Redis or Zookeeper for distributed locks?

Posted by itisme on Sun, 27 Feb 2022 00:51:50 +0100

Distributed locks are usually implemented in the following ways:

  • database

  • Cache (e.g. Redis)

  • Zookeeper

  • etcd

In actual development, Redis and Zookeeper are mostly used, so this article only talks about these two.

Before discussing this issue, let's take a look at a business scenario:

System A is an e-commerce system. At present, it is deployed on A machine. There is an interface for users to place orders. However, users must check the inventory before placing orders to ensure that the inventory is sufficient.

Because the system has certain concurrency, the inventory of goods will be saved in Redis in advance, and the inventory of Redis will be updated when users place an order.

The system architecture is as follows:

But this will cause a problem: if at a certain time, the inventory of a commodity in redis is 1, then two requests come at the same time. One request is executed to step 3 of the above figure, and the inventory of the database is updated to 0, but step 4 has not been executed yet.

When another request is executed to step 2, if it is found that the inventory is still 1, continue to step 3.

As a result, two goods were sold, but there was only one in stock.

It's obviously wrong! This is a typical inventory oversold problem

At this time, it is easy to think of a solution: Lock steps 2, 3 and 4 with a lock. After they are completed, another thread can come in and execute step 2.

According to the above figure, when executing step 2, use synchronized or ReentrantLock provided by Java to lock, and then release the lock after executing step 4.

In this way, the steps 2, 3 and 4 are "locked", and multiple threads can only be executed serially.

But the good time is not long. The concurrency of the whole system soars, and one machine can't carry it. Now add a machine, as shown in the following figure:

After adding the machine, the system becomes as shown in the figure above, my God!

Assuming that the requests of two users arrive at the same time, but fall on different machines, can the two requests be executed at the same time, or will there be an oversold problem.

Why? Because the two A systems in the above figure run in two different JVMs, the locks they add are only valid for the threads in their own JVMs, but not for the threads of other JVMs.

Therefore, the problem here is that the native locking mechanism provided by Java fails in the scenario of multi machine deployment

This is because the locks of the two machines are not the same lock (the two locks are in different JVM s).

Then, as long as we ensure that the locks added by the two machines are the same lock, won't the problem be solved?

At this point, it's time for distributed locks to make a grand debut. The idea of distributed locks is:

Provide a global and unique "thing" to obtain the lock in the whole system, and then ask this "thing" to get a lock when each system needs to lock, so that different systems can be regarded as the same lock.

As for this "thing", it can be Redis, Zookeeper or database.
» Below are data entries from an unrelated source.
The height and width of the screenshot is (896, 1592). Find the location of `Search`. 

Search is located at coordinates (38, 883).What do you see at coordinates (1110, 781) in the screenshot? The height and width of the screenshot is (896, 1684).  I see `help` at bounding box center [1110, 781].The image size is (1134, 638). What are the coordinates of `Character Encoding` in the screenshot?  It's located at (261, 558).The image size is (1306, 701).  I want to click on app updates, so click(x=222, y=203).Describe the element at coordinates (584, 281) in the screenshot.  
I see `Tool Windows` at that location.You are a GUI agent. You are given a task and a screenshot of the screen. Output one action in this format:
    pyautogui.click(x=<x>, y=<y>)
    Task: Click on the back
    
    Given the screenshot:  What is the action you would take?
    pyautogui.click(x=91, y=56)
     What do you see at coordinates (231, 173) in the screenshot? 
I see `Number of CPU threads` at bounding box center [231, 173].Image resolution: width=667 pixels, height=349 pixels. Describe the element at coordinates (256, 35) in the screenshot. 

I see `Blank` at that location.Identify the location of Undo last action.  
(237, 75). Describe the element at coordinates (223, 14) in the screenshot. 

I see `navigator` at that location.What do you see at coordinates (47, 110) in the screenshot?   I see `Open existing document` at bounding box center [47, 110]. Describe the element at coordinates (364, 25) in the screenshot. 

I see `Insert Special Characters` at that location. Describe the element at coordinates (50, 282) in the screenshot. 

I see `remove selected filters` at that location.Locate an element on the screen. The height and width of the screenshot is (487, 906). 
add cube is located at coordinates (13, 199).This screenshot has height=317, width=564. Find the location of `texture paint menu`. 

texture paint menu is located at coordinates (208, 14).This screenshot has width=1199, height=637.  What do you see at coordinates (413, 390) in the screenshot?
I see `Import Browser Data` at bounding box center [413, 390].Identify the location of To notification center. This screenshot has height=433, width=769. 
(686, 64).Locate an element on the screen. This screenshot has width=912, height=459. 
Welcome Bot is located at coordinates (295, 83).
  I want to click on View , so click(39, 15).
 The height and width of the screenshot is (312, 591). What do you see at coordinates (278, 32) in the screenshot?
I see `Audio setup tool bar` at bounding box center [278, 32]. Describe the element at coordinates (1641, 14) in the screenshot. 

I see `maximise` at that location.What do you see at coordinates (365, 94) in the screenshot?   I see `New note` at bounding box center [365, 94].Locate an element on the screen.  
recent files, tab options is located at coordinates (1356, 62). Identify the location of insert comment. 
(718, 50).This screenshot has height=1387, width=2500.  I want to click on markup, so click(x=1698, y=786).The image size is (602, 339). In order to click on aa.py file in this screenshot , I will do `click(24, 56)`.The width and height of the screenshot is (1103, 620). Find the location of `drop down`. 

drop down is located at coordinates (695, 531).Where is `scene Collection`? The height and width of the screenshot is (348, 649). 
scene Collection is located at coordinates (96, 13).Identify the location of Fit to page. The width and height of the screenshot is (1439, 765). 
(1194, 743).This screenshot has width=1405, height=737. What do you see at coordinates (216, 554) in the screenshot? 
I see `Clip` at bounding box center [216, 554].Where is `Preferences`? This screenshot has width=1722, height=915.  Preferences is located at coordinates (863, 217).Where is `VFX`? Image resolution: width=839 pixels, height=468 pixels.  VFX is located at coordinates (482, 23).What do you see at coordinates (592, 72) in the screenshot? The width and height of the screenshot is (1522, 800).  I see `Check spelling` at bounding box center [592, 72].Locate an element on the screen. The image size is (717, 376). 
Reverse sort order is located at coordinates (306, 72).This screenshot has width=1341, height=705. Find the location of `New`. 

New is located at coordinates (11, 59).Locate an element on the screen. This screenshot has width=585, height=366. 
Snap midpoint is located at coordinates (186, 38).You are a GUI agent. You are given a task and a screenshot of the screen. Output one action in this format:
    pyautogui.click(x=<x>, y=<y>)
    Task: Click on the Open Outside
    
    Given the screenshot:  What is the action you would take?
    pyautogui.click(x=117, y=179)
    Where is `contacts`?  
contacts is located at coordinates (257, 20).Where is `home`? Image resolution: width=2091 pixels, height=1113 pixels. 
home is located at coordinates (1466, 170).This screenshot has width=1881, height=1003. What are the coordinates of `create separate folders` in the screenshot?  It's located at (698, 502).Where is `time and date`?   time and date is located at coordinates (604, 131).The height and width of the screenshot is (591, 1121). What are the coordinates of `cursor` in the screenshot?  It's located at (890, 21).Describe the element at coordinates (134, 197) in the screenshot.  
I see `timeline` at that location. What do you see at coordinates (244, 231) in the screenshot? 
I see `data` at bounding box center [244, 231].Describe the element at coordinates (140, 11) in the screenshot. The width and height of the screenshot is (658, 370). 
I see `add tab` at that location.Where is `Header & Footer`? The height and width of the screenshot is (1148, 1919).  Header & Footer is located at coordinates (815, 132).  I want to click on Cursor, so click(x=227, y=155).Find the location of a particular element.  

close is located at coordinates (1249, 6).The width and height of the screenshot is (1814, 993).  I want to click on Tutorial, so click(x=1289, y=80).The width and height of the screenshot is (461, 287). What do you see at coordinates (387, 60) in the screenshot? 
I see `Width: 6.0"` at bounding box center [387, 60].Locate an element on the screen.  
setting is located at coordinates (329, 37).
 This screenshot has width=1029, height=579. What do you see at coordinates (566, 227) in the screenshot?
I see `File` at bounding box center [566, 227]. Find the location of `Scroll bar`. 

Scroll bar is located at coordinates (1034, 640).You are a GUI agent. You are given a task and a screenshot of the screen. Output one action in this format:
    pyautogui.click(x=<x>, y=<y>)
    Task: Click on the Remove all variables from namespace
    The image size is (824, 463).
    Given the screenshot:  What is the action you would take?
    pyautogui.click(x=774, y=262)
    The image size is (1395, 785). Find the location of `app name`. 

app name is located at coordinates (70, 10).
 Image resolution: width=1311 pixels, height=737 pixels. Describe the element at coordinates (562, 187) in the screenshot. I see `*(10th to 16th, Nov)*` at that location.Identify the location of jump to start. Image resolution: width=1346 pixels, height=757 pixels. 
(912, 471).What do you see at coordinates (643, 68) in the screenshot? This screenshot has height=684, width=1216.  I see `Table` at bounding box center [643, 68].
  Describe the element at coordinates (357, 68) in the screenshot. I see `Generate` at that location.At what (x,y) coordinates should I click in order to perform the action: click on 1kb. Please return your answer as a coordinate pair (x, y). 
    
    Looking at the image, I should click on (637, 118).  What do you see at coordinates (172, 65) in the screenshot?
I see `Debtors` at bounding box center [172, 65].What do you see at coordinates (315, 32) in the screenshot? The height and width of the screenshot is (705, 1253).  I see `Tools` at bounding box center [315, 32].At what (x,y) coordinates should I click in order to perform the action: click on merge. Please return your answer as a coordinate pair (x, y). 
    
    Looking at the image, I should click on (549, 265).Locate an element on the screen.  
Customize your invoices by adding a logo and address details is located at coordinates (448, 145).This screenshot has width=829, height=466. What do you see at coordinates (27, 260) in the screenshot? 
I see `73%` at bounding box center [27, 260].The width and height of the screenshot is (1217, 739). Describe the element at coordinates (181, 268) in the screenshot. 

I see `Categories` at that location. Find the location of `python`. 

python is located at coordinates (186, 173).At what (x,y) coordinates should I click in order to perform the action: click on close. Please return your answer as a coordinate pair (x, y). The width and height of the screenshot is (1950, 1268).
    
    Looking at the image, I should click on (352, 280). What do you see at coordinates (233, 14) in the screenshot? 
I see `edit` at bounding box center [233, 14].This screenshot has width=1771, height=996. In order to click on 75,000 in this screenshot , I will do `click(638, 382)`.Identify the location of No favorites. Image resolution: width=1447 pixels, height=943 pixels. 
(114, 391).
The text description is not very intuitive. Let's look at the following figure:

Through the above analysis, we know the inventory oversold scenario. In the case of distributed deployment system, using Java's native locking mechanism can not ensure thread safety, so we need to use the distributed locking scheme.

So, how to implement distributed locks? Keep looking down!

Redis based distributed lock

According to the above analysis, why do we use distributed locks? Let's take a specific look at how to deal with distributed locks when they fall to the ground.

The most common solution is to use Redis as a distributed lock

The idea of using redis as a distributed lock is like this: set a value in redis to indicate that the lock is added, and then delete the key when the lock is released.

The specific code is as follows:

//Acquire lock
//NX means that if the key does not exist, it will succeed. If the key exists, it will return false. PX can specify the expiration time
SET anyLock unique_value NX PX 30000

//Release lock: by executing a lua script
//Releasing a lock involves two instructions that are not atomic
//The Lua script support feature of redis is required. The execution of lua script by redis is atomic
if redis.call("get",KEYS[1]) == ARGV[1] then
return redis.call("del",KEYS[1])
else
return 0
end

There are several main points of this approach:

  • Be sure to use the SET key value NX PX milliseconds command

    If not, first set the value and then set the expiration time. This is not an atomic operation. It is possible to go down before setting the expiration time, which will cause deadlock (key permanently exists)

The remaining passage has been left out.